There are three methods for doing this. With percutaneous (through the skin) ablation, which is the most common approach used at UMDNJ-University Hospital, a CT scan guides the physician's hand in directing a needle-thin probe through a small abdominal incision made over the liver. When it reaches its target, wires that deliver heat to the tumor are deployed from its tip. The patient is generally feeling well enough to go home the same day. The probe can also be inserted through a laparoscope or in an open surgical procedure.

"We see many patients at University Hospital with late stage liver disease," comments Harrison, who is also an assistant professor of surgery at UMDNJ-New Jersey Medical School and chief of surgical oncology at the hospital. "The beauty of this procedure is that it can be used when surgery can't be done because the liver function is tenuous, or prior procedures have been unsuccessful and other therapies have failed. And it can be repeated over and over again."

Radioablation is a relatively low risk procedure and well tolerated. To date, 44 patients have undergone roughly 60 ablations at University Hospital. Thirty-one of these patients have had a single ablation, eight have had two ablations and three have had three ablations. The mortality rate is zero, and there have been no major complications, just a few incidences of bruising at the incision site.

The technique does have some serious limitations. According to Harrison, the factors governing its use are the number and size of the tumors and the extent of disease. It is most effective for an isolated liver tumor smaller than five or six centimeters that cannot be removed surgically. "Surgical resection is still the gold standard," he says. If the cancer has spread beyond the liver, it has probably gone too far for ablation to make a difference.

The procedure can be used for multiple liver tumors, ideally no more than three or four. But the University Hospital team has ablated up to eight lesions successfully. The technique can also be used in combination with surgery. For instance, if four tumors can be surgically removed, but one cannot, that one tumor could be "cooked."

Ablation is also used as a bridge to transplant – to hold a tumor in check until an organ is available, Harrison explains. The liver transplant candidate should have a tumor measuring less than five centimeters in size, have poor liver function and have no spread of the cancer to other organs.

Radioablation is sometimes combined with the insertion of a chemotherapy pump to deliver drugs directly to the liver. In that case, a traditional incision is made, the tumor is destroyed and a pump the size of a hockey puck is implanted under the skin. A catheter leading into the pump is filled every two weeks with drugs that go directly into the hepatic artery. Harrison says this is an option when the cancer affects only the liver.

Although the majority of radioablation procedures have been performed to destroy primary liver malignancies, the technique is starting to be used for other cancers, including bone, kidney, breast and prostate. At University Hospital, eight patients have been treated for metastatic colorectal cancer, two for breast cancer and one for a pancreas tumor. According to Harrison, use of the technique for other than liver tumors is still considered experimental.

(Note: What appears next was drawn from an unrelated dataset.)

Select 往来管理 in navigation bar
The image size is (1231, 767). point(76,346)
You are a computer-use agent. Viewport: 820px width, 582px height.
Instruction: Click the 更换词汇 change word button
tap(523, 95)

There is no hard data yet on radioablation in terms of its effect on survival, says the physician, because the procedure is too new. But Harrison is cautiously optimistic and "generally impressed" with what he's seen. "You can achieve a partial if not complete response with very few side effects," he explains. "That's not something you can always achieve with chemotherapy."

Still he cautions patients to remember that this is "one arrow in a quiver." The real key, he says, is a multi-pronged approach. And as technology and drug development advance, the surgical oncologist feels the prognosis for liver cancer patients will move forward as well.